In short, the failures of Keyenesian economics and socialist centralized planning are becomming apparent to the people, and they are becoming interested in free market alternatives that free them from the imposed guidance of an aristocratic elite. Sounds good to me.

Todd Zywicki at the Volokh Conspiracy offers a further analysis on Caldwell’s observations:

The open question is whether it is compatible with democracy and freedom in the long-run for everyone to claim that their preferences should be on the menu of those that are worth being met.  Hayek drew the lesson from the 1930s that democratic government allocation of economic resources led in the short run to budget deficits, in the medium run to inflation and monetizing the debt, and in the long run dictatorship that imposed a standard of values on society (and totalitarian impulses designed to brainwash people into to subordinating their own preferences to the preferences of the collective).  A corollary is that when government allocates resources, rent-seeking and influence peddling become endemic to the system of trying to get your needs met rather than someone else’s.

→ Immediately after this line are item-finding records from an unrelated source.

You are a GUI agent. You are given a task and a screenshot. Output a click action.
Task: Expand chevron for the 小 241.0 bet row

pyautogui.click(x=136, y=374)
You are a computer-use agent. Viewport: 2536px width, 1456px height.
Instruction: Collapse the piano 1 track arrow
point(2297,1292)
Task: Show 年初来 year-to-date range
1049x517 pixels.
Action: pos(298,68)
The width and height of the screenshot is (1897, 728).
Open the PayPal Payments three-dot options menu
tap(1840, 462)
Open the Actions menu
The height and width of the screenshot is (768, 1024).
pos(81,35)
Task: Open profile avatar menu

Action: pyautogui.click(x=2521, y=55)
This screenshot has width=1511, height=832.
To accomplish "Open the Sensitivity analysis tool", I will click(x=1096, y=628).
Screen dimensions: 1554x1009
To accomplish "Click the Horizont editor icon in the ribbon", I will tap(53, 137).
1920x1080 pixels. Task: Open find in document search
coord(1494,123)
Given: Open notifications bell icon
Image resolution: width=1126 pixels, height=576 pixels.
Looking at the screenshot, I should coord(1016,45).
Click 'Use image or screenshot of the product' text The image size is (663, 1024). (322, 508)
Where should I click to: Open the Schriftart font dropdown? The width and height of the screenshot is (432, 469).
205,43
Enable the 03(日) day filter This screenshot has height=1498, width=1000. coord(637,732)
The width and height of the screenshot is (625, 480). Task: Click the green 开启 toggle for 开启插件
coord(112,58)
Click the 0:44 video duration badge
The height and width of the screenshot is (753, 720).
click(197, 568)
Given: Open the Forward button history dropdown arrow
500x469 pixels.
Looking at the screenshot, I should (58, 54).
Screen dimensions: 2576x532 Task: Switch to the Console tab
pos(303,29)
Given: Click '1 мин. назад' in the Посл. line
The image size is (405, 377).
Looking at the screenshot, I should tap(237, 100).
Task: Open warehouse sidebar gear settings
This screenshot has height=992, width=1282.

And isn’t this in the end what all the fuss is about health care, cap and trade, financial regulation, and even deficit spending?  Although dressed up as questions of economics, as The Road to Serfdom makes clear, these are really questions of freedom and individual liberty.  Hayek’s eventual solution (as developed in Law, Legislation, and Liberty) was that it was both more efficient and more moral to have these basic allocational decisions made by impersonal processes like markets and the rule of law (especially the common law, as he understood it (perhaps in an unrealistic fashion)) rather than conscious political decisions as to who should get what.  But it seems to me that regardless of whether he offers the right solution, he certainly asks the right question and won’t let us sweep under the rug the core recognition that everyone one of these decisions are fundamentally issues of personal liberty and who gets to decide.

Americans enjoy our liberty, and the more the government control our economic choices, the less liberty we have. That should be the only argument anyone would ever need against socialism.